Para não deixar o sistema financeiro com sobra de reais - atualmente essa sobra é de mais de R$ 70 bilhões, conforme dados do mercado - a autoridade monetária tem vendido papéis de sua própria carteira, com compromisso de recompra. O problema, segundo os operadores, é que esses títulos têm prazo curto, de 30 a 90 dias, mas pagam juro alto - muitas vezes acima da Selic.
Embora o País hoje esteja atravessando uma situação favorável, quer seja no setor público, que registrou superávit primário de 5,6% no ano passado, ou no setor externo, com superávit de US$ 11 bilhões, alguns investidores ainda têm a cultura de garantir rentabilidade no curto prazo, temendo percalços no futuro. Esse pensamento faz com que os papéis curtos do BC sejam mais interessantes do que os longos do Tesouro. Até porque, a tendência de longo prazo da Selic é de queda, como mostra a curva de juros - formada pelos contratos de juros negociados no mercado futuro - e o parâmetro para a venda dos papéis do Tesouro é a própria curva.

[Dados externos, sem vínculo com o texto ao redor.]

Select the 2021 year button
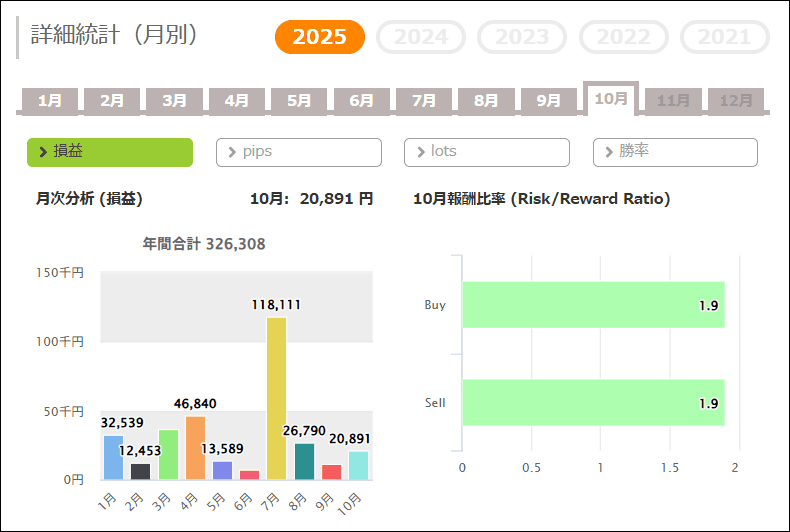coord(724,37)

Assim, no limite, a título de rentabilidade, os papéis de até 90 dias ofertados pelo BC acabam atraindo mais a atenção do investidor do que os títulos prefixados com prazo de, por exemplo, dois anos do Tesouro. De qualquer forma, o desafio do órgão da Fazenda a partir de agora é alongar o prazo da dívida e reduzir a participação dos papéis indexados à Selic. Atualmente essa parcela corresponde a mais de 50% da dívida e toda vez que o Copom aumenta a Selic, o estoque do endividamento sobe proporcionalmente.
Agora não
Alguns analistas desconfiam que, mesmo com o tom conservador da ata do Comitê de Política Monetária (Copom), as expectativas de inflação não devem desacelerar nesse momento. Há uma semana, conforme a pesquisa que o BC realiza com instituições financeiras, na média, os analistas estimavam que a inflação vai fechar o ano em 5,7%.
Mas no mês que vem
Esses mesmos analistas dizem que, dado o grau de pessimismo adotado pelo Copom, o Comitê pode optar por elevar a Selic em 0,75 ponto na reunião de fevereiro e forçar a convergência das expectativas para os 5,1% de inflação em 2005.
Assim não dá
Para os representantes da indústria de PCs presentes, o valor de R$ 1.400,00 proposto pelo Governo, no âmbito do programa PC Conectado está aquém das atuais possibilidades das empresas, pois a carga tributária e a baixa escala de produção (em função da forte concorrência do mercado cinza) não permitem margens de redução nos custos. No entanto, o setor fará novos estudos no sentido de oferecer sugestões.
Bancos
O presidente do Bradesco, Mácio Cypriano, divulga hoje o desempenho do maior banco privado brasileiro no ano de 2004. De janeiro a setembro do ano passado, o banco apresentou lucro líquido de R$ 2 bilhões, resultado 25,8% maior do que o apresentando em igual período de 2003.
Balança
O ministério do Desenvolvimento divulga na quarta-feira o superávit comercial no primeiro mês do ano. As projeções da LCA Consultores apontam para um saldo positivo de US$ 1,8 bilhão. Os especialistas observam que se o reajuste de 90% para o preço do minério de ferro ocorrer, as receitas das exportações do produto podem subir US$ 4 bilhões neste ano.